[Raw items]
-- start --
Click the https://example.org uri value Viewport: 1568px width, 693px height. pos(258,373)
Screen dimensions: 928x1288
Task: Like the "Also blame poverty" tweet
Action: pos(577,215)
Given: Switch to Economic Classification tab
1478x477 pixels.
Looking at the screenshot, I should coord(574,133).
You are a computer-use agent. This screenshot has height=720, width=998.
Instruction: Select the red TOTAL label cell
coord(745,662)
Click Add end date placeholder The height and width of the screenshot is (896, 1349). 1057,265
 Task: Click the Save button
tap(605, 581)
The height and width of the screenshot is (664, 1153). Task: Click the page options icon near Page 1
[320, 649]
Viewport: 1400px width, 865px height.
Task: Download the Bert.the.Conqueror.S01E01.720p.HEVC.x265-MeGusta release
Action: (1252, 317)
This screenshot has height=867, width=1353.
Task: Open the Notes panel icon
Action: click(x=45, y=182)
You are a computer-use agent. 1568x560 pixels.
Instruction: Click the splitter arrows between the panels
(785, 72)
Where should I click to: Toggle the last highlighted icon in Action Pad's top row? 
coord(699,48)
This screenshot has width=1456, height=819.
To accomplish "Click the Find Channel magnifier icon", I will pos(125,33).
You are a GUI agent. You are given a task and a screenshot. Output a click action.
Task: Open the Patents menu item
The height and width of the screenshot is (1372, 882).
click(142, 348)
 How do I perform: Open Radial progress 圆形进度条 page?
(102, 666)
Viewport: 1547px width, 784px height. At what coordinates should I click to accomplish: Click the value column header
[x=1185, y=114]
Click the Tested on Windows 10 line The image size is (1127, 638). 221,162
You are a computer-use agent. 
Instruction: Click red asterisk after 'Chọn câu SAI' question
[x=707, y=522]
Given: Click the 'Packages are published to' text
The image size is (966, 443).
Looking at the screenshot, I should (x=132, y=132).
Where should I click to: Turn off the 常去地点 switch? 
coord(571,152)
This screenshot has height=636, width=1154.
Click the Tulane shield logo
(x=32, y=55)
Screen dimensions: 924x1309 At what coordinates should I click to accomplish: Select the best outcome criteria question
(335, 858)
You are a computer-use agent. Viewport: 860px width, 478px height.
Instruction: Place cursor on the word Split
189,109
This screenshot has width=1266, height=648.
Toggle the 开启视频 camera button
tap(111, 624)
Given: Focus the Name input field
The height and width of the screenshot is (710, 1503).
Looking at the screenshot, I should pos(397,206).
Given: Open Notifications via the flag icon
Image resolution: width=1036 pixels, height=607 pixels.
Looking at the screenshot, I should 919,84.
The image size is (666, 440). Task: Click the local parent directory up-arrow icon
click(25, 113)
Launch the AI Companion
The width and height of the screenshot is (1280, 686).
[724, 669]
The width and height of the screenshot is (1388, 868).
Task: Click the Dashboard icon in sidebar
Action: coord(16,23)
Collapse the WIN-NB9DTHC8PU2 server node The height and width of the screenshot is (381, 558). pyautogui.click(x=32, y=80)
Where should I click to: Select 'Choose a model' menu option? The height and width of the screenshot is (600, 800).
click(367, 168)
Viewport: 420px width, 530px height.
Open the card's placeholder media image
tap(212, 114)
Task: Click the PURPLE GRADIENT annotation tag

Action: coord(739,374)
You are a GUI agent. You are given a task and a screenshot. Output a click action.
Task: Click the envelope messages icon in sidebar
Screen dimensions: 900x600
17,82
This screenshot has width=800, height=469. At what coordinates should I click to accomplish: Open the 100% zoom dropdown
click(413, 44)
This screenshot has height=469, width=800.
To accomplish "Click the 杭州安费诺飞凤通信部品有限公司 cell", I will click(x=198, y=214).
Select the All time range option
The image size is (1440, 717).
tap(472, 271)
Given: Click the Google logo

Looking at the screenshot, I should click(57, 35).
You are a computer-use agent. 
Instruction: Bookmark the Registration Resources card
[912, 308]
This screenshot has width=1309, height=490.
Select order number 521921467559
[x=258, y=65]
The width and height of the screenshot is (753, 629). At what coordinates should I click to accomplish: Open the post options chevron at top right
-- end --
* To be done *
Repeat the items word for word, from the start of the items through the line that contains "coord(745,662)", inclusive.

* Response to this exercise *
Click the https://example.org uri value Viewport: 1568px width, 693px height. pos(258,373)
Screen dimensions: 928x1288
Task: Like the "Also blame poverty" tweet
Action: pos(577,215)
Given: Switch to Economic Classification tab
1478x477 pixels.
Looking at the screenshot, I should coord(574,133).
You are a computer-use agent. This screenshot has height=720, width=998.
Instruction: Select the red TOTAL label cell
coord(745,662)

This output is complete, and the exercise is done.